Blended families need not always complicate living, but at times the associated frustrations even outweigh the joy of multiple grandkids. Divorce or separation often begins with a custody battle that rivals national conflicts. Grandparents usually end up in the middle of a war they cannot win. At times, they must even stand against the flesh and blood children from their own loins.
When the divorce finally settles, a new struggle may break forth: The child of their loins gets remarried. The grandchildren are reclaimed. A new mate changes the game rules, perhaps even brings in a passel of new grandkids. Learning to cope with step families introduces a whole new level of frustration and confusion.

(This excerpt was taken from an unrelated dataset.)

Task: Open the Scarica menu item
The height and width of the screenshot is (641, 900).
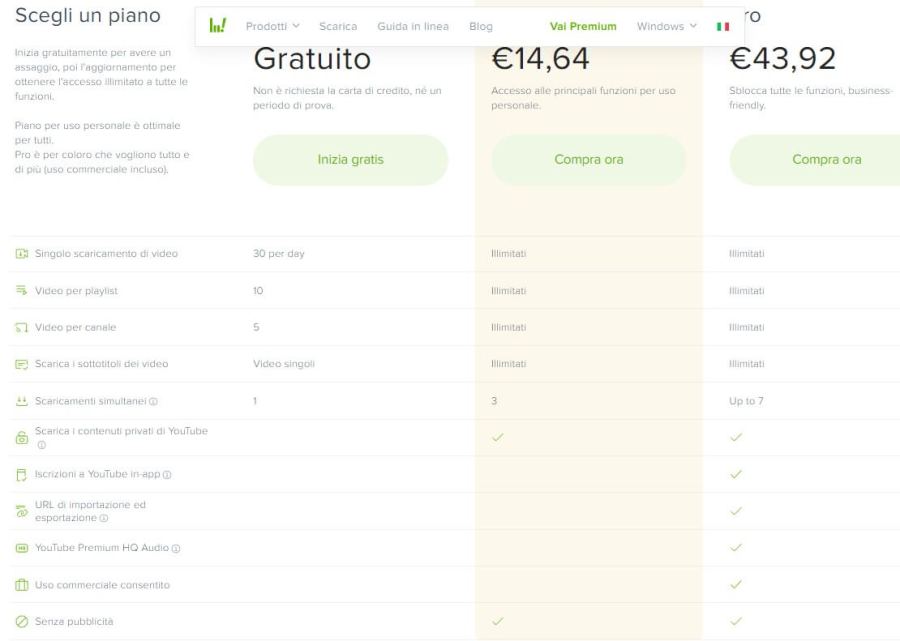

Challenges Associated With Blended Families
In this “modern age,” step families abound. The US Bureau of Census relates that over 50 percent of US families are now blended families. Every day, more than 1,300 new step families are formed. From birthdays to holidays, how do these blended families fit into the concept of traditional marriage?
Discipline
When dealing with grandchildren that are linked via a blended family, discipline may be the number one challenge a grandparent faces. Furthermore, the disciplinary measures of the child’s parents may not even mesh one to the other, much less with those of a third party. So how do grandparents discipline step grandchildren?

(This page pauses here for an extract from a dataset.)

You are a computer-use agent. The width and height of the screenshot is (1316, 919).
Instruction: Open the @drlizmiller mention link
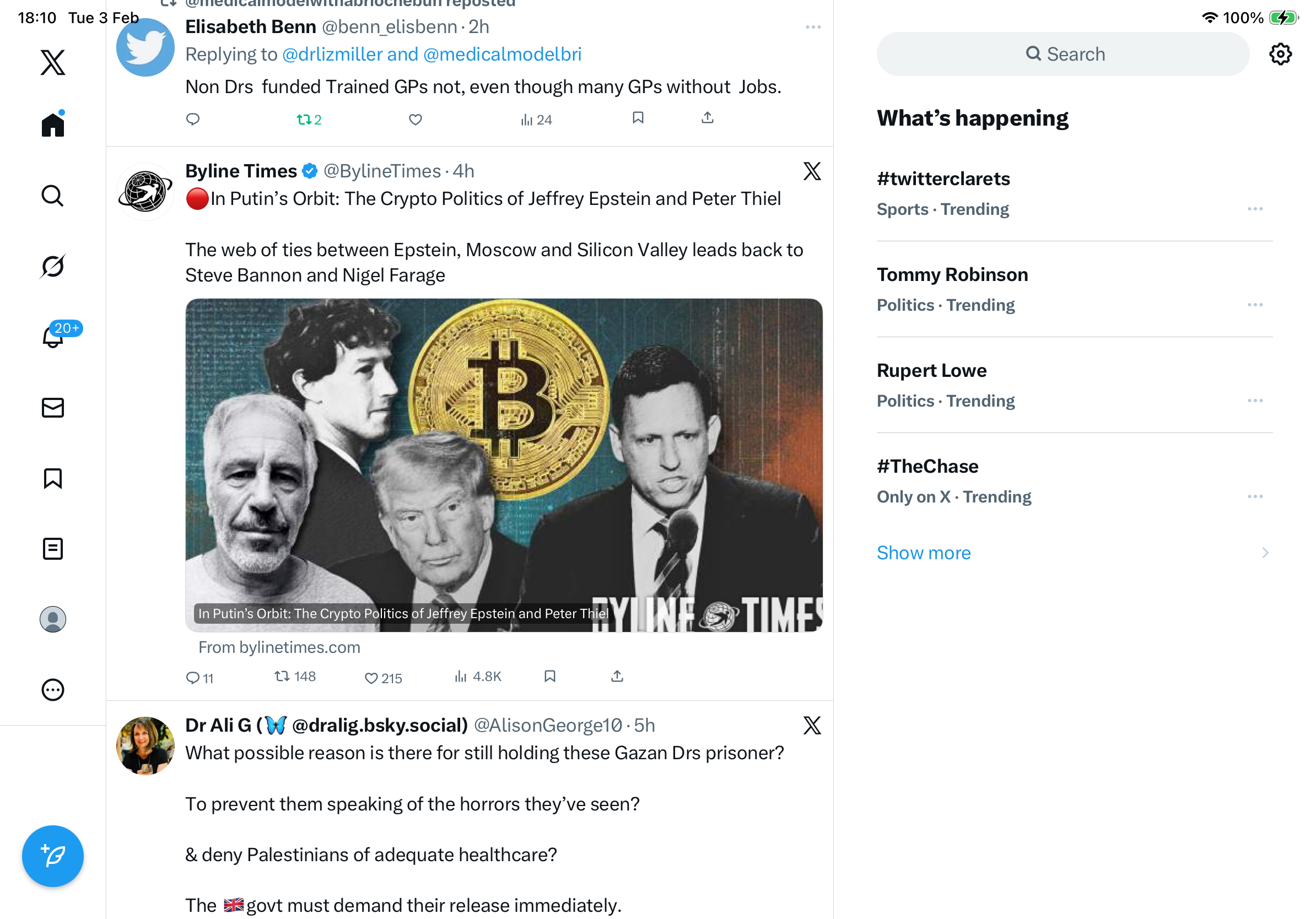[332, 55]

The discipline of step grandchildren must be marked by:
Careful communication with the biological parent of the child
Followed up with careful observation of the biological parent’s response to the discipline
Approached with love, kindness and planned, pre-discussed methods.

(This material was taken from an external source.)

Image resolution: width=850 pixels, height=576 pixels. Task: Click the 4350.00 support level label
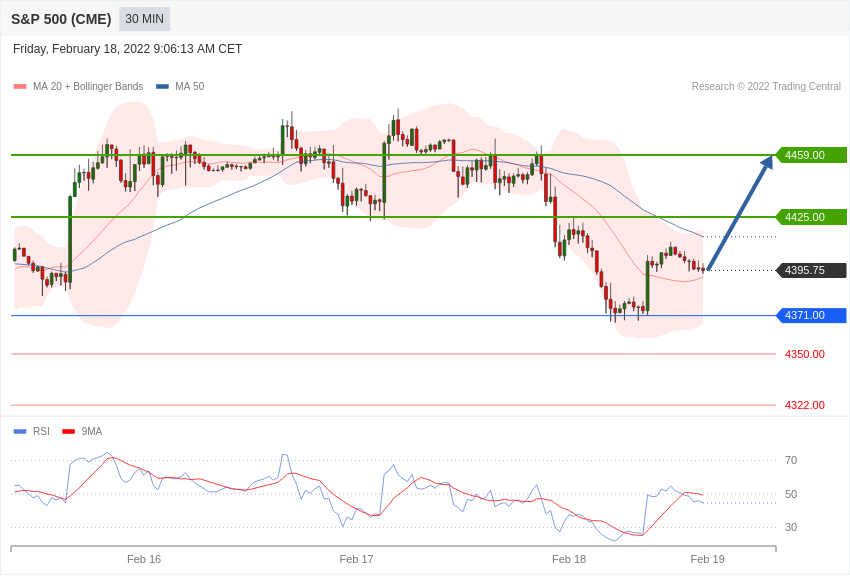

Remember: This boat capsizes easily.
Scheduling
Even in traditional families, one side or the other often strives for dominance of important dates. When dealing with step families, the complications accumulate. The family now includes four sets of grandparents with each struggling for primary birthday and holiday hours. Someone always loses out, but the grandparents who practice the following social skills will win in the end:
Make no demands
Apply grace to all activities
Love without reservations
Be patient.
Space
For grandparents, the issues associated with home space may not generate big problems. But what happens on a group vacation? Who gets the best accommodations? Who determines the sleeping arrangements? Consider the following key points:
If the parents join the journey, they are in control of the children
Almost all children create some form of territorial rules
In close quarters, stepbrothers and stepsisters tend to stress out
Use common sense when establishing sleeping orders and boundaries
Plan and then plan some more.
Birthdays and holidays
These battlegrounds always exist. Get through them by remembering these points:
Always be fair
Share the hours with those “other people”
Give to get
Listen to the parents
Hear the unspoken words
Expect to miss some of the opportunities.
Overcome the challenges
Every step family must face growth challenges, but a good attitude makes everything flow more smoothly. It begins like this:
Do away with the concept of me, mine and I want
Always act in a manner that best serves the common good of the blended group
Remember that the individual parents are also struggling to knit this step family into a functional and loving family unit
Be patient
Think fun
Be instant to help
Develop thick skin and a gentle heart.